This repository contains functions to model the per-gene expression from a gene-by-cell matrix of (log-transformed) expression values. Genes with high variance are considered to be more interesting and are prioritized for further analyses. The code itself was originally derived from the scran R package, factored out into a separate C++ library for easier re-use.
Given a tatami::Matrix
of log-expression values for each gene in each cell,
we can compute the per-gene variances and model the trend with respect to the mean across genes:
#include "scran_variances/scran_variances.hpp"
std::shared_ptr<tatami::Matrix<double, int> > mat = some_data_source();
scran_variances::ModelGeneVariancesOptions opt;
auto res = scran_variances::model_gene_variances(*mat, opt);
res.means; // vector of means across genes.
res.variances; // vector of variances across genes.
res.fitted; // vector of fitted values of the mean-variance trend for each gene.
res.residuals; // vector of residuals from the trend.
Typically, the residuals are used for feature selection, as these account for non-trivial mean-variance trends in transformed count data.
scran_variances::ChooseHighlyVariableGenesOptions copt;
copt.top = 5000;
auto chosen = scran_variances::choose_highly_variable_genes_index(
res.residuals.size(),
res.residuals.data(),
copt
);
// Create the HVG submatrix for downstream analysis.
auto hvg_subset = tatami::make_DelayedSubset(mat, chosen, /* by_row = */ true);
Users can also fit a trend directly to their own statistics.
scran_variances::FitVarianceTrendOptions fopt;
fopt.span = 0.5;
fopt.minimum_mean = 1;
auto fit = scran_variances::fit_variance_trend(100, means, variances, fopt);
fit.fitted; // fitted values for all genes.
fit.residuals; // residuals values for all genes.
Check out the reference documentation for more details.

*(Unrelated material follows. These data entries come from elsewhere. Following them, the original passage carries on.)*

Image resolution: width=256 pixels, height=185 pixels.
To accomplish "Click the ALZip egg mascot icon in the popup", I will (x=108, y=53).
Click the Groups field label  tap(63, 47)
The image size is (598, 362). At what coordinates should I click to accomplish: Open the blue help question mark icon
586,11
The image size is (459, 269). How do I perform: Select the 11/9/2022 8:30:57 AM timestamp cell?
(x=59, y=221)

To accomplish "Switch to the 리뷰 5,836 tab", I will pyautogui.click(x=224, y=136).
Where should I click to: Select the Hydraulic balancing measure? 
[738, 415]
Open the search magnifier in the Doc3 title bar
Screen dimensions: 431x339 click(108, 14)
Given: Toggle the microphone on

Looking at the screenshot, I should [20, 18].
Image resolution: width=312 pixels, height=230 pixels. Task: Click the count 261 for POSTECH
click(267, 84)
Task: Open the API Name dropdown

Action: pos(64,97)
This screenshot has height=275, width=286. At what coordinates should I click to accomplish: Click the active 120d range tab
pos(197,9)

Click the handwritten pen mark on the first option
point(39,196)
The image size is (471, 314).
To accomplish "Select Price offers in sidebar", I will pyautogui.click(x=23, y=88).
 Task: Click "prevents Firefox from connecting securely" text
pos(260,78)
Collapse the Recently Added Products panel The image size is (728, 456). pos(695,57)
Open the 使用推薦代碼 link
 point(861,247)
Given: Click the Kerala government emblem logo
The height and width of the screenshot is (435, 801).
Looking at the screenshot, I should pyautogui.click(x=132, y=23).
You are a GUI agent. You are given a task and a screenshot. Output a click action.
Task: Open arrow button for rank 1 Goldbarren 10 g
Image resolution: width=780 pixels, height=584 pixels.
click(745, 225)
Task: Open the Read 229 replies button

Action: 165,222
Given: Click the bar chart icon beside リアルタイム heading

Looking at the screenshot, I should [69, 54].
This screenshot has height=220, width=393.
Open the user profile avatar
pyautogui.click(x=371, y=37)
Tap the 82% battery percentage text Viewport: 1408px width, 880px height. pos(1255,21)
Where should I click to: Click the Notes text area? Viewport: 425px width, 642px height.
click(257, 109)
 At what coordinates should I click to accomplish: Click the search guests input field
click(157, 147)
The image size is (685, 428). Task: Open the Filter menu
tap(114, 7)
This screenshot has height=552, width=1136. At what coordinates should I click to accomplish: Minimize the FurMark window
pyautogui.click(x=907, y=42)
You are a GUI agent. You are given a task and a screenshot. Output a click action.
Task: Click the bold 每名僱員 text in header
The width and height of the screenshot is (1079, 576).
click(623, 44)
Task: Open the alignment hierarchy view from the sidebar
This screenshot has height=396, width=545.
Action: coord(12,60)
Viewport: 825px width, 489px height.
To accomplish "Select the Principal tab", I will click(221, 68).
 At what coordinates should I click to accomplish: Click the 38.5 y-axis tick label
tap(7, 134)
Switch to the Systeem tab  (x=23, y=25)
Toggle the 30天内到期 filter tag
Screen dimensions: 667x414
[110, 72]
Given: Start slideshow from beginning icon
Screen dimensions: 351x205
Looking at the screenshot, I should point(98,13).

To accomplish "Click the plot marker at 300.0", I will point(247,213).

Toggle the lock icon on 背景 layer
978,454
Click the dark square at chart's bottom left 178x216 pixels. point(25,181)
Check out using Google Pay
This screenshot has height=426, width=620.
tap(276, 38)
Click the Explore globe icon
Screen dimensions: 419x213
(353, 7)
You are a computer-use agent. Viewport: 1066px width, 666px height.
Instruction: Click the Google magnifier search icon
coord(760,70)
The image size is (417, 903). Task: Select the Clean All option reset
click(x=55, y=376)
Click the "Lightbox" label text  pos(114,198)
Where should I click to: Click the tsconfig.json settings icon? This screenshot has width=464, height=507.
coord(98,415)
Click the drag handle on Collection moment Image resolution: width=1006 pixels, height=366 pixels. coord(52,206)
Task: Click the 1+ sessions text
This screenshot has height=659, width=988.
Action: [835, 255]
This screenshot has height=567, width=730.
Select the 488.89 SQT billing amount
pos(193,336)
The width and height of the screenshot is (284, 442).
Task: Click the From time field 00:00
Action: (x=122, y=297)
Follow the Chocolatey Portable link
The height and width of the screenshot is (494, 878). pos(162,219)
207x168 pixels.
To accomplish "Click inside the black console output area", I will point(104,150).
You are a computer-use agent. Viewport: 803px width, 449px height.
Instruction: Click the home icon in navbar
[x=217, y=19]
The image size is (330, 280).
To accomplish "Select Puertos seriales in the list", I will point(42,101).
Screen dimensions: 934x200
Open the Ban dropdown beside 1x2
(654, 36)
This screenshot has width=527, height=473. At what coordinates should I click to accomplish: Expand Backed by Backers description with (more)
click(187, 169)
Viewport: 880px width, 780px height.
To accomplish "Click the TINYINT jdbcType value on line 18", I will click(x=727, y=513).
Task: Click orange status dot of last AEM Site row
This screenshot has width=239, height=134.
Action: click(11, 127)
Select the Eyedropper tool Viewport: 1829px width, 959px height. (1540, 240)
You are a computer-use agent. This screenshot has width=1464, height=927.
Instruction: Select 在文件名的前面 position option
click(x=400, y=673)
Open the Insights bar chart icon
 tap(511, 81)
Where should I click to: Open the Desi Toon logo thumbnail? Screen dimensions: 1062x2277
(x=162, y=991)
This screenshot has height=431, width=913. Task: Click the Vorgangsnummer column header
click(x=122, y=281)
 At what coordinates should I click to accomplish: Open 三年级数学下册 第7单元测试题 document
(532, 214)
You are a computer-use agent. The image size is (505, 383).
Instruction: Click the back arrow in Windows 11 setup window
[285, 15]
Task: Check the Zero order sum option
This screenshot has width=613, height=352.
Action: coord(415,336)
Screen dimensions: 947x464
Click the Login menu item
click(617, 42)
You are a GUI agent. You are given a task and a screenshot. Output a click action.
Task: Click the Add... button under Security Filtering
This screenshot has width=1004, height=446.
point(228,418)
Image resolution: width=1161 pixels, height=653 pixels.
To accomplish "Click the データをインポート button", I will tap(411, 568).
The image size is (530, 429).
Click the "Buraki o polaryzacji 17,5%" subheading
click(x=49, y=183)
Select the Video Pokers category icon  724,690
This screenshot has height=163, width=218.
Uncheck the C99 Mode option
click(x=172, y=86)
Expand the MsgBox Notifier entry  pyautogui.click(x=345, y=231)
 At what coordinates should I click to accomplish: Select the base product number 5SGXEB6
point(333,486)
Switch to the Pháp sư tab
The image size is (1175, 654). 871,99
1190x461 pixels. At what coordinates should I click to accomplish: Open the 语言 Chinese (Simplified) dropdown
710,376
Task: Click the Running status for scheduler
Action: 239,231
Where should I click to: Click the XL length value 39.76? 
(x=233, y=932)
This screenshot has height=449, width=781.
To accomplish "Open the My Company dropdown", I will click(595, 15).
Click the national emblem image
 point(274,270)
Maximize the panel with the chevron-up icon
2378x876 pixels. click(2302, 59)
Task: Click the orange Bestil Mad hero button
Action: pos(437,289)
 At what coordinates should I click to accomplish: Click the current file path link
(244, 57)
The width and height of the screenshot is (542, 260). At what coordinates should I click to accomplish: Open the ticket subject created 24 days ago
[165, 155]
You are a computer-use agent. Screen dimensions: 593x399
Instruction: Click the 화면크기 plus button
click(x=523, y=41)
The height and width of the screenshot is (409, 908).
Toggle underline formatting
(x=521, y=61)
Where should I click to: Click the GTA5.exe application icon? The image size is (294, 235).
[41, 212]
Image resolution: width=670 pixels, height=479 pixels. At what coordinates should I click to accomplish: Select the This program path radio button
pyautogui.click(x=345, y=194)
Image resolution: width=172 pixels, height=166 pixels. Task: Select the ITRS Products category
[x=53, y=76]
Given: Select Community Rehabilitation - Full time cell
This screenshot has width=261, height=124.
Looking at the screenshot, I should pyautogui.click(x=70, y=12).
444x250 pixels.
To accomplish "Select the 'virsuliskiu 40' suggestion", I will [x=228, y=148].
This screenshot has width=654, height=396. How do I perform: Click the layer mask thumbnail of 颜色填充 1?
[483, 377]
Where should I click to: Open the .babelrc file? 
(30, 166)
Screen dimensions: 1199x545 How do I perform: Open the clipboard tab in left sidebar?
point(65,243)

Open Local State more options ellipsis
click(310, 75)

If you're using CMake, you just need to add something like this to your CMakeLists.txt
:
include(FetchContent)
FetchContent_Declare(
scran_variances
GIT_REPOSITORY https://github.com/libscran/scran_variances
GIT_TAG master # or any version of interest
)
FetchContent_MakeAvailable(scran_variances)
Then you can link to scran_variances to make the headers available during compilation:
# For executables:
target_link_libraries(myexe libscran::scran_variances)
# For libaries
target_link_libraries(mylib INTERFACE libscran::scran_variances)
find_package(libscran_scran_variances CONFIG REQUIRED)
target_link_libraries(mylib INTERFACE libscran::scran_variances)
To install the library, use:
mkdir build && cd build
cmake .. -DSCRAN_VARIANCES_TESTS=OFF
cmake --build . --target install
By default, this will use FetchContent
to fetch all external dependencies.
If you want to install them manually, use -DSCRAN_VARIANCES_FETCH_EXTERN=OFF
.
See the tags in extern/CMakeLists.txt
to find compatible versions of each dependency.
If you're not using CMake, the simple approach is to just copy the files in include/
- either directly or with Git submodules - and include their path during compilation with, e.g., GCC's -I
.
This requires the external dependencies listed in extern/CMakeLists.txt
, which also need to be made available during compilation.